_Task item:_ Check every line of the material below for the string "agent", and return the ones that have it.
===== Excerpted data
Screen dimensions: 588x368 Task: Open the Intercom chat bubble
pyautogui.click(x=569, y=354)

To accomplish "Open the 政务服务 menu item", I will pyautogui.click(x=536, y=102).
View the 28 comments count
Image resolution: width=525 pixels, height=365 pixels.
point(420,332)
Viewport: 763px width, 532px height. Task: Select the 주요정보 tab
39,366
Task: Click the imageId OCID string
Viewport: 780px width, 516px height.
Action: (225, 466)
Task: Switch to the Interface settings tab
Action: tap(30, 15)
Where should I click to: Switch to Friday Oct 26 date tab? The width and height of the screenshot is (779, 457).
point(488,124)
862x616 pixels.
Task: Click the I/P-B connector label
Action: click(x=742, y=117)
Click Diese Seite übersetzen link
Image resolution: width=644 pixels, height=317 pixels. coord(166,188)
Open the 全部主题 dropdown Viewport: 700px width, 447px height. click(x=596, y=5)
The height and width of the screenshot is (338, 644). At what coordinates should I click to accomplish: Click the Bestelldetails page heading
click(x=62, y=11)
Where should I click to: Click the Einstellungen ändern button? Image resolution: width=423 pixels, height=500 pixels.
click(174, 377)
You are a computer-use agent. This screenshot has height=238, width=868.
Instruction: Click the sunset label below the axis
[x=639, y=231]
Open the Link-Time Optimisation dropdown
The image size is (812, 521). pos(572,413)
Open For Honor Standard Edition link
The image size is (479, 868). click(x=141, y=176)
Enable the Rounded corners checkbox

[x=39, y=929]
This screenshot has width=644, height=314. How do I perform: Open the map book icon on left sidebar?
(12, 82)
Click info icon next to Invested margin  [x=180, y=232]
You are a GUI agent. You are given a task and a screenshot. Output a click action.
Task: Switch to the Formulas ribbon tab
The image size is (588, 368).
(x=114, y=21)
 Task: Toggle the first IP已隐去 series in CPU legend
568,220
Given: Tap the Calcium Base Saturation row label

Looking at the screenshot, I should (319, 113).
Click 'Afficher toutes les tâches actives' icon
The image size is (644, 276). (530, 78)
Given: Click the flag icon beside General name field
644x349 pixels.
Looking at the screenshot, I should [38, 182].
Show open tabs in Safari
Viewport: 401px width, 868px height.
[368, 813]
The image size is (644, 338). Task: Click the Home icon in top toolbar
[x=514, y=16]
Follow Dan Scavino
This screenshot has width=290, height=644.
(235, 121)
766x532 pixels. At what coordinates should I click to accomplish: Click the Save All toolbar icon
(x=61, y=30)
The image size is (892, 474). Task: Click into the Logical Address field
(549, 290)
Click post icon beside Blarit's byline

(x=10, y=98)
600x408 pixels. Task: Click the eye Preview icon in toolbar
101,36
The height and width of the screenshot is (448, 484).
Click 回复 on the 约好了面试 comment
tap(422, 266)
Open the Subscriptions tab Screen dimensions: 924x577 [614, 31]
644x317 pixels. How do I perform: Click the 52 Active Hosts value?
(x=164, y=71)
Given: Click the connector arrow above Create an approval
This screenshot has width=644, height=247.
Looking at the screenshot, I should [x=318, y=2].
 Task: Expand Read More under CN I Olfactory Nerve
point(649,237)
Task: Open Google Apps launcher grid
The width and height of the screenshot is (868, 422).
==========
_Exercise solution:_
You are a computer-use agent. This screenshot has height=238, width=868.
You are a GUI agent. You are given a task and a screenshot. Output a click action.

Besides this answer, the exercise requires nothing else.